== Work to complete ==
The entries shown here must be retyped in full, with no pictures included.

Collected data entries
---------------

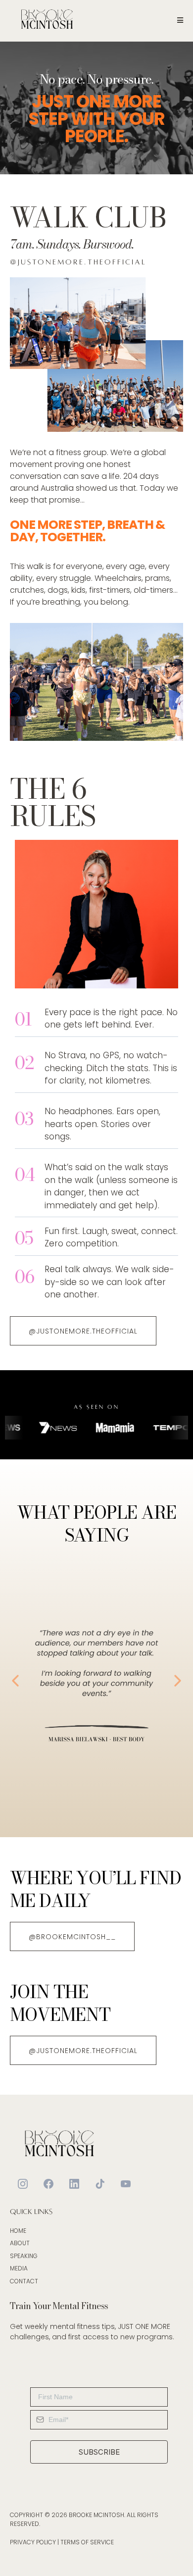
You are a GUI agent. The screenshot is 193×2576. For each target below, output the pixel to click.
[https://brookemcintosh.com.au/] (47, 20)
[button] (178, 20)
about (20, 2243)
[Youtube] (126, 2184)
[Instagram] (23, 2184)
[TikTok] (100, 2184)
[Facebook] (48, 2184)
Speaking (24, 2256)
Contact (24, 2281)
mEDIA (19, 2268)
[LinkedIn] (74, 2184)
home (18, 2230)
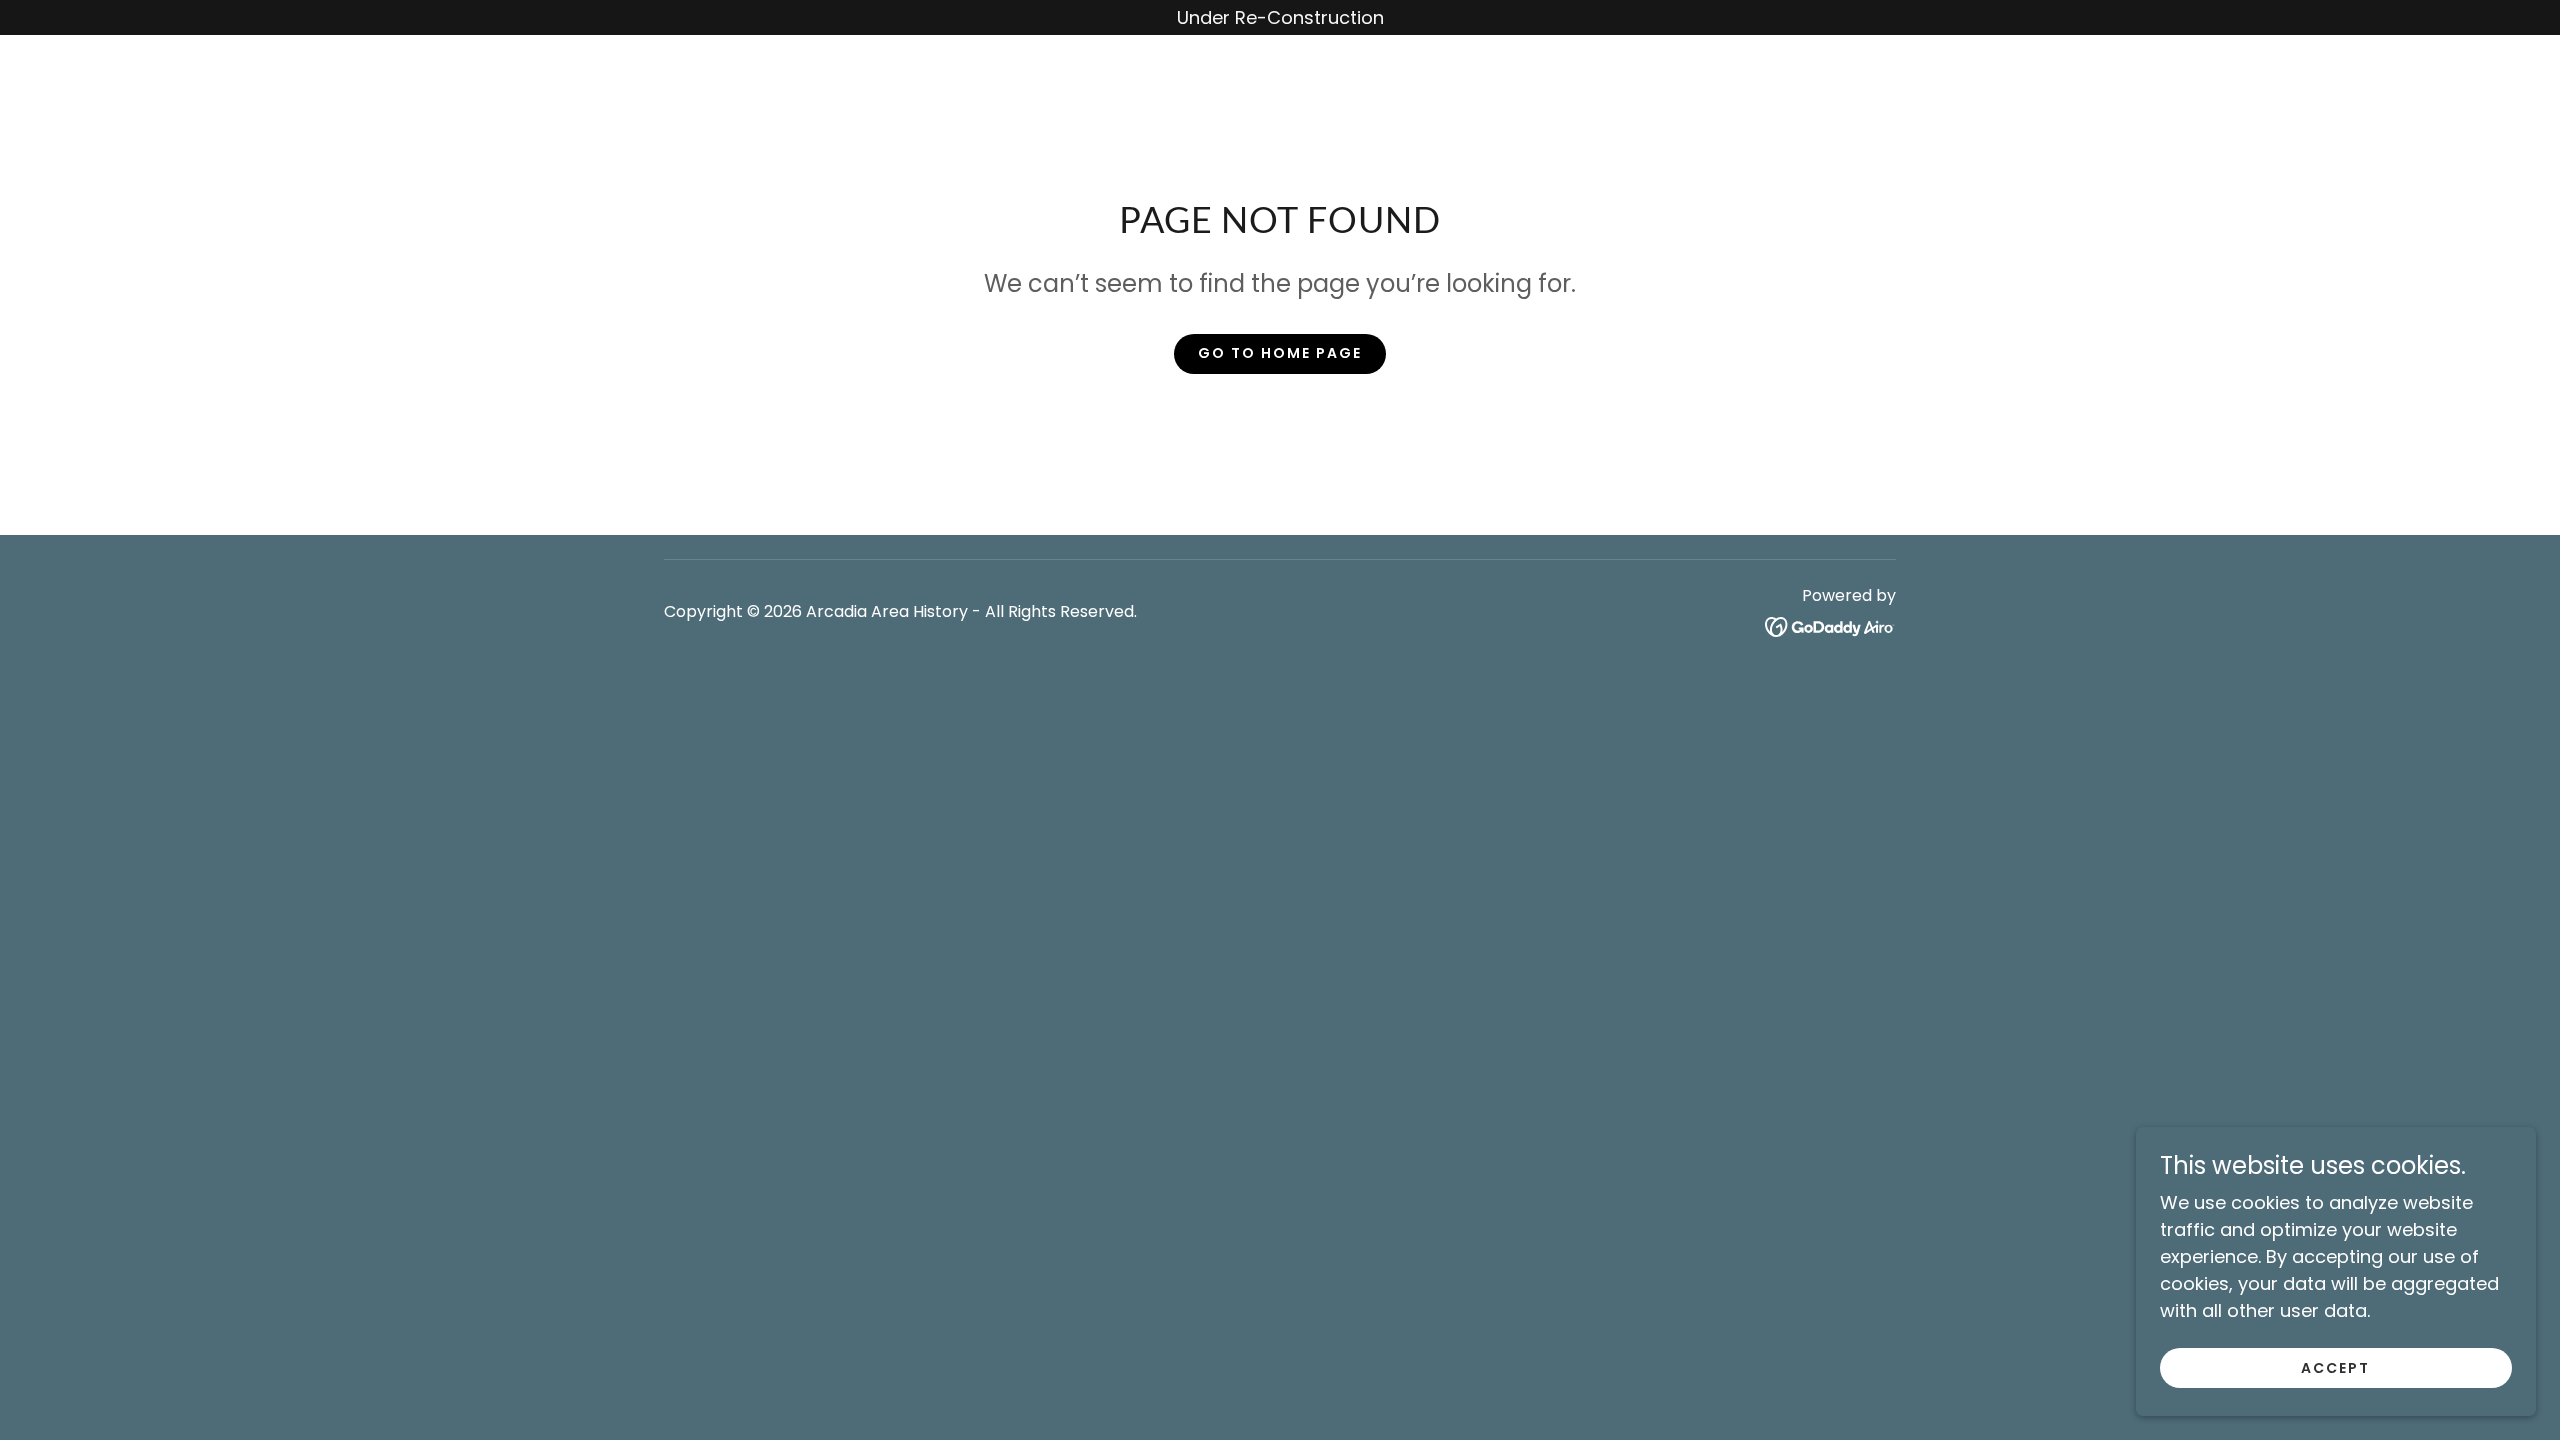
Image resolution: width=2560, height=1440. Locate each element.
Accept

---------------

== Result for this task ==
You are a GUI agent. The screenshot is 193×2576. For each target below, output the pixel to click.
[https://brookemcintosh.com.au/] (47, 20)
[button] (178, 20)
about (20, 2243)
[Youtube] (126, 2184)
[Instagram] (23, 2184)
[TikTok] (100, 2184)
[Facebook] (48, 2184)
Speaking (24, 2256)
Contact (24, 2281)
mEDIA (19, 2268)
[LinkedIn] (74, 2184)
home (18, 2230)
Image resolution: width=2560, height=1440. Locate each element.
Accept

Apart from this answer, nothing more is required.